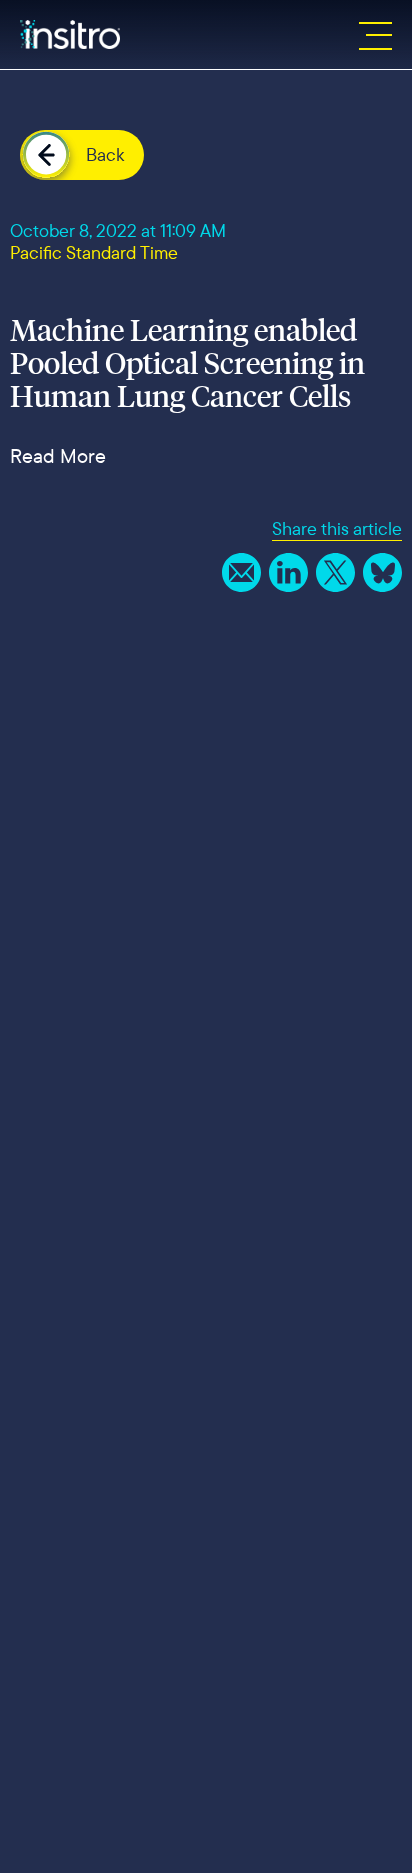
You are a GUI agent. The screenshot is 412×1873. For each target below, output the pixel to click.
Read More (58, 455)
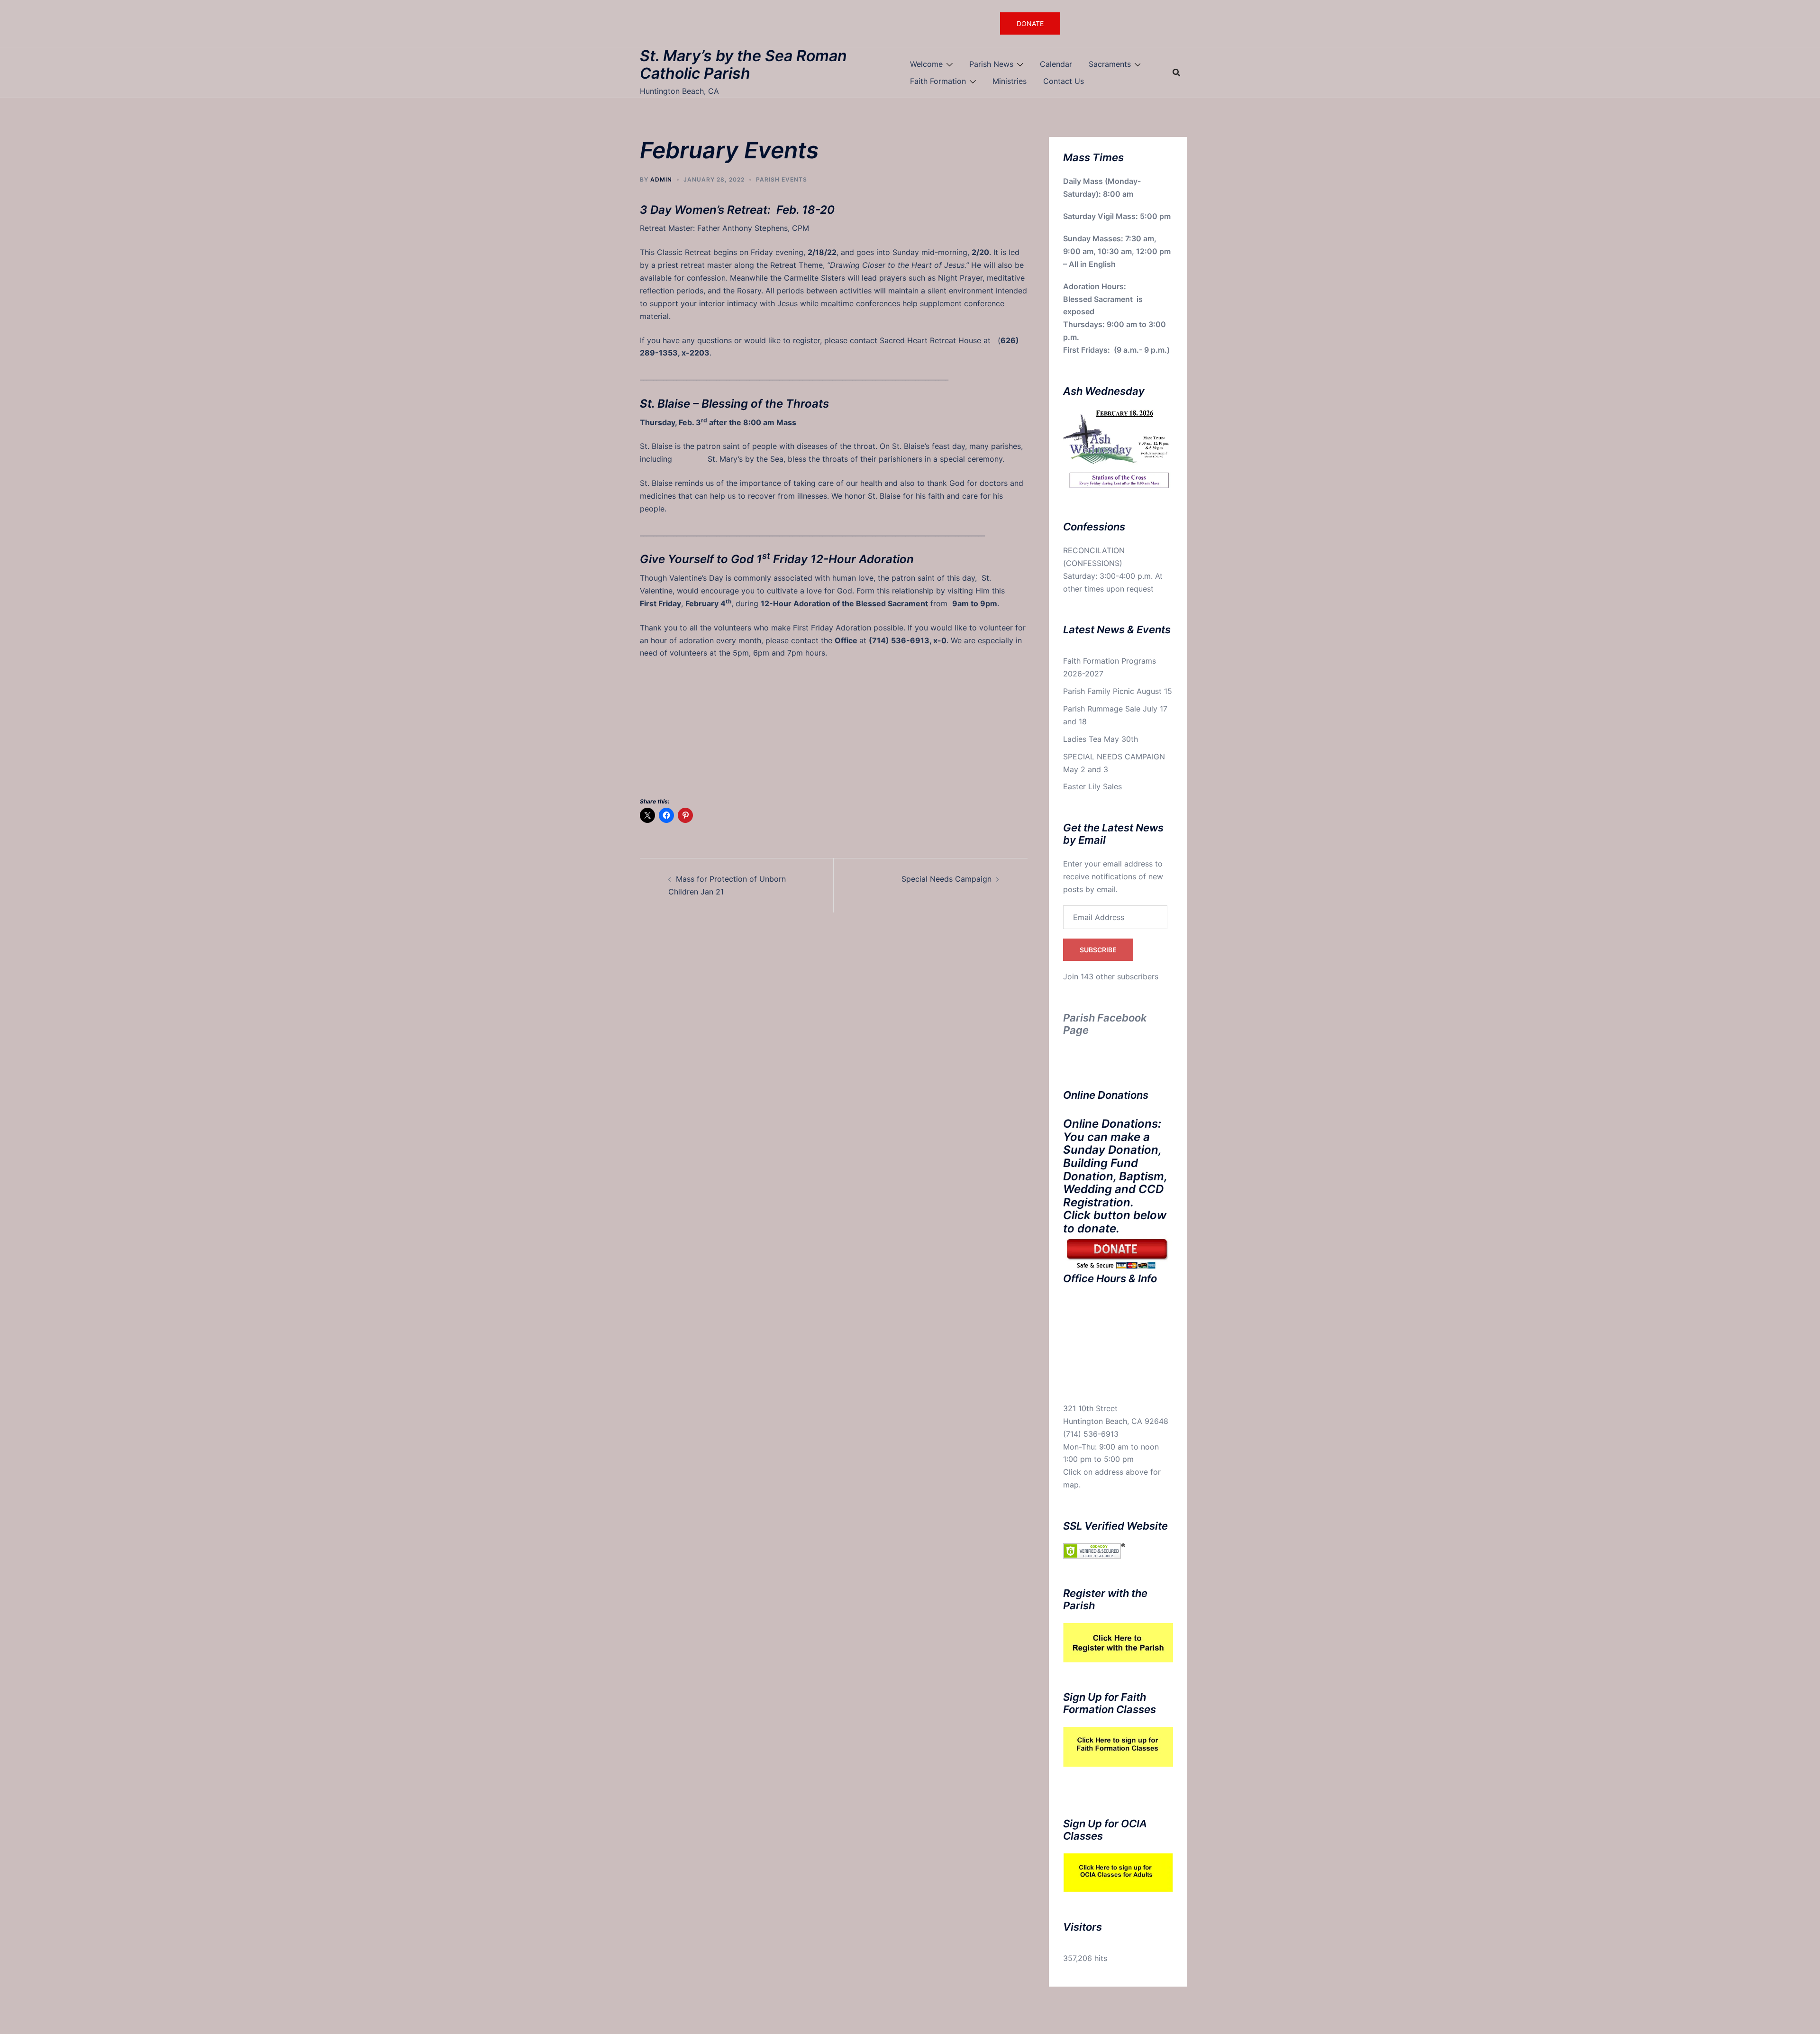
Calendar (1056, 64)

==

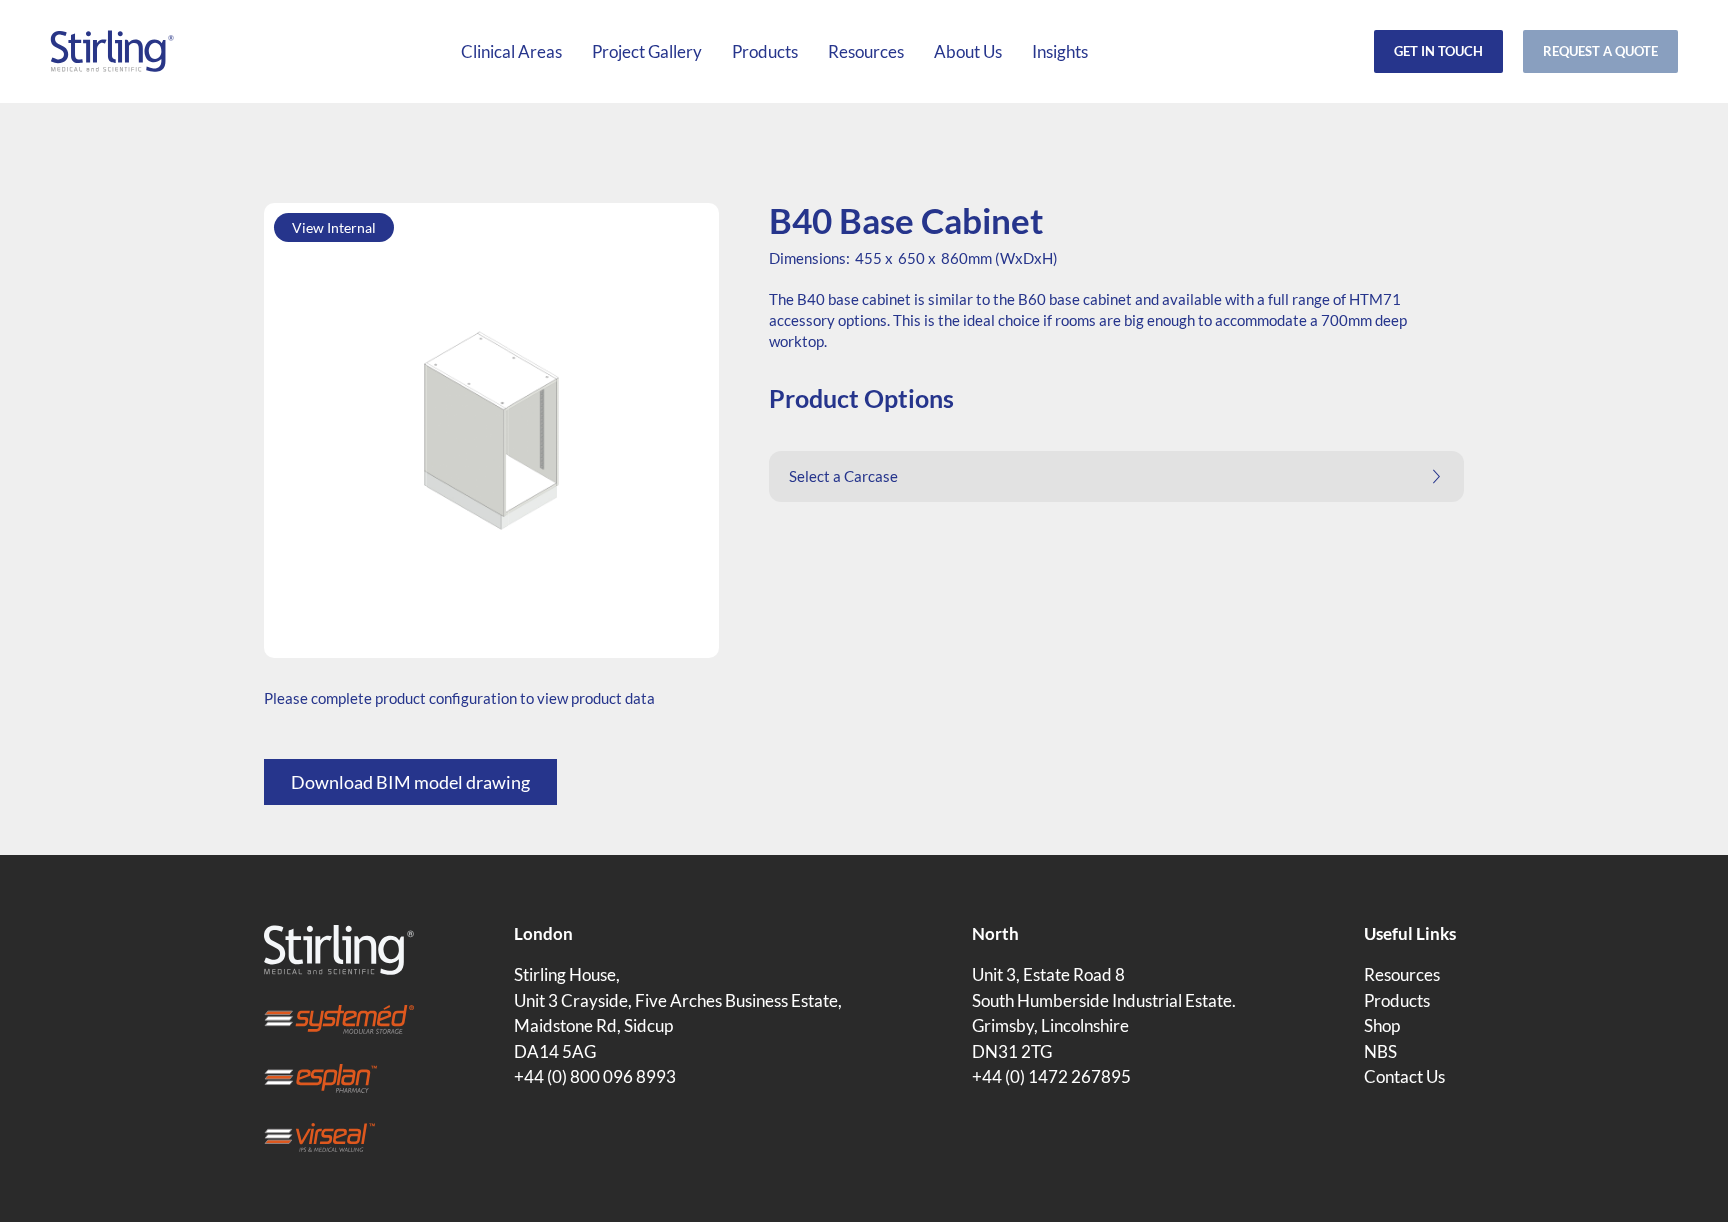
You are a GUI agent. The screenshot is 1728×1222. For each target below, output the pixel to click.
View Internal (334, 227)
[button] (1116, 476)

Try it
Copy out every line of the data that includes the word "screenshot".

Solution for this problem
You are a GUI agent. The screenshot is 412×1873. For each target below, output the pixel to click.
You are a GUI agent. The screenshot is 1728×1222. For each target below, output the pixel to click.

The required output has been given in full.